Playtime: ‘Waiting for Godot: a tragicomedy in two acts’ by Samuel Beckett

Waiting for Godot 3My latest area of exploration is the classics of theatre and, as with opera and ballet, I’m using the internet to compensate for the lack of conveniently live performances. My first ‘outing’ is Waiting for Godot, a play by Samuel Beckett (1906-1989), which premiered in 1953.

It’s a play where nothing happens. The two main characters, Vladimir and Estragon, are waiting for Godot. He did not come yesterday. He will not come today. But tomorrow, assuredly, he will come. Except that that’s the way it was yesterday, and the day before that, and, odds are, the way it will be tomorrow, and the day after, and the day after…

We don’t know exactly how long Vladimir and Estragon have been waiting in their strange, Limbo-like world of barren rocks and a single, leafless, tree, because they themselves seem to have lost all sense of time. Towards the end of the play you get the sense that Vladimir has started to realise their predicament, but based on his own and Estragon’s actions (or lack thereof) throughout the play it’s uncertain whether or not he will allow this knowledge to spur him to action.

The monotony of Vladimir and Estragon’s situation is alleviated by the arrival of the imperious Pozzo and his bowed and virtually silent slave, Lucky. For me, Pozzo was the most disturbing element of the entire play. Whilst Vladimir and Estragon, and to a lesser extent Lucky, inspired frustration and sympathy by turns, Pozzo’s subtle air of selfishness, unpredictability, and unthinking cruelty was thoroughly creepy.

Samuel Beckett. Never explained what he was on about.

It’s a play which begs for analysis and explanation, which Beckett apparently never provided. Many have seen in the name Godot (pronounced GOD-oh) a representation of a God who is absent and indifferent, and in Vladimir and Estragon a representation of a particular type of religious who, secure in their belief that their god (who is conspicuous by his absence) is nonetheless present and in control, abdicate any sense of self-efficacy and any will to act. Religious, and specifically Christian, references do appear (at one point Vladimir wonders about the biblical accounts of the two thieves crucified with Jesus and why it is that only one gospel – Luke – mentions that one of them was saved, even though all four record their presence), but given the time period in which the play was written it is difficult to tell what is intended as religious criticism, and what is meant as cultural criticism, or simply reference to a then-common cultural knowledge. Nonetheless the words of Ecclesiastes 1:2 (“Vanity! Vanity! All is vanity!”) provide as good a summary of the play as any, and are echoed in a phrase repeated several times by both the main characters: “Nothing to be done.”
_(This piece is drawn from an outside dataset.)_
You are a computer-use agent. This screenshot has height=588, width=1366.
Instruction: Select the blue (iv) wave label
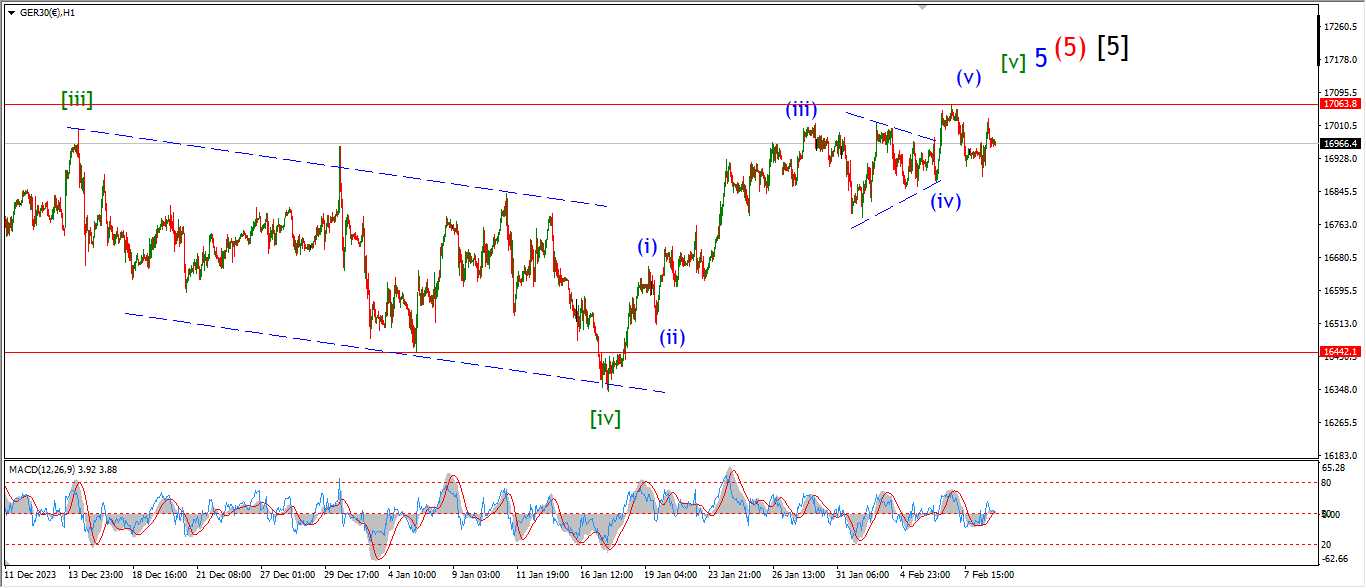click(x=945, y=200)
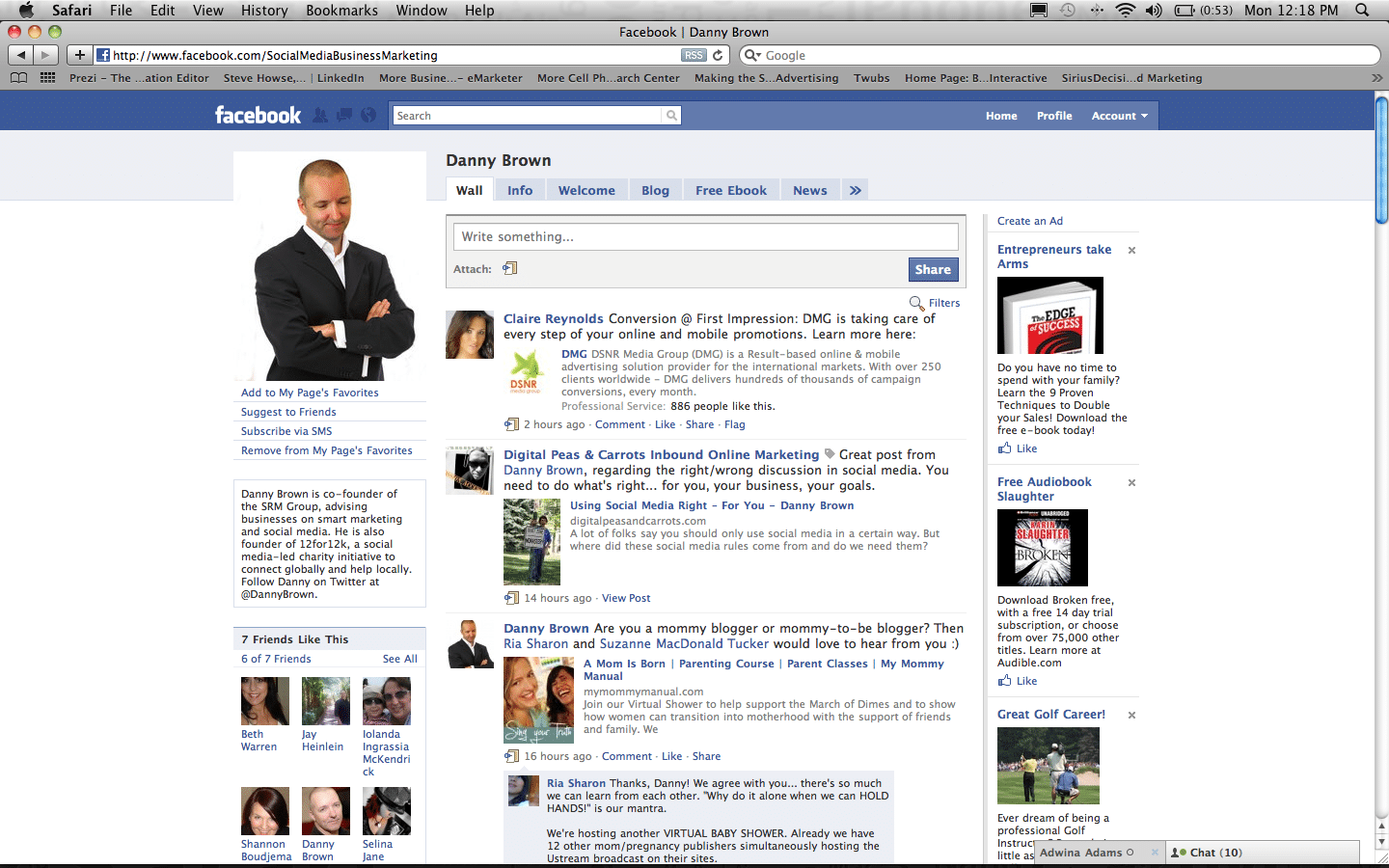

There is clearly a great deal of symbolism involved, and symbolism was very much a part of the artistic period in which Waiting for Godot was written. There is also a certain amount of philosophy involved: Existentialist philosophy (again, very much a part of the culture of the artistic world at the time the play was written) emphasises the absence of objective meaning in the world and the need for each individual to create meaning for themselves in response to the ‘big’ questions of life, death, meaning, purpose and so on. But Vladimir and Estragon seem to have no more will to seriously tackle these questions than they do to do anything else. They cannot even be said to have embraced nihilism, because that would mean committing to a belief that all is meaningless, and even that would be too much commitment for them. Perhaps the best description is ‘absurdist’: the universe may well have purpose and meaning, but though humans crave an understanding of it, it’s meaning is beyond our ability to understand. We know that we do not know, and we are trapped forever in unknowing. Thus we exist in the midst of an apparently chaotic universe, and any meaning we construct is little more than clutching at straws. (Yes, I actually learned a bit of philosophy from watching and reading about this play).


Waiting for Godot 1
“Hope deferred makes the something sick.”


There is a certain dark humour to Waiting for Godot, and a challenge to examine one’s own life, beliefs, action and inaction, but if you’re after light-hearted entertainment this isn’t it.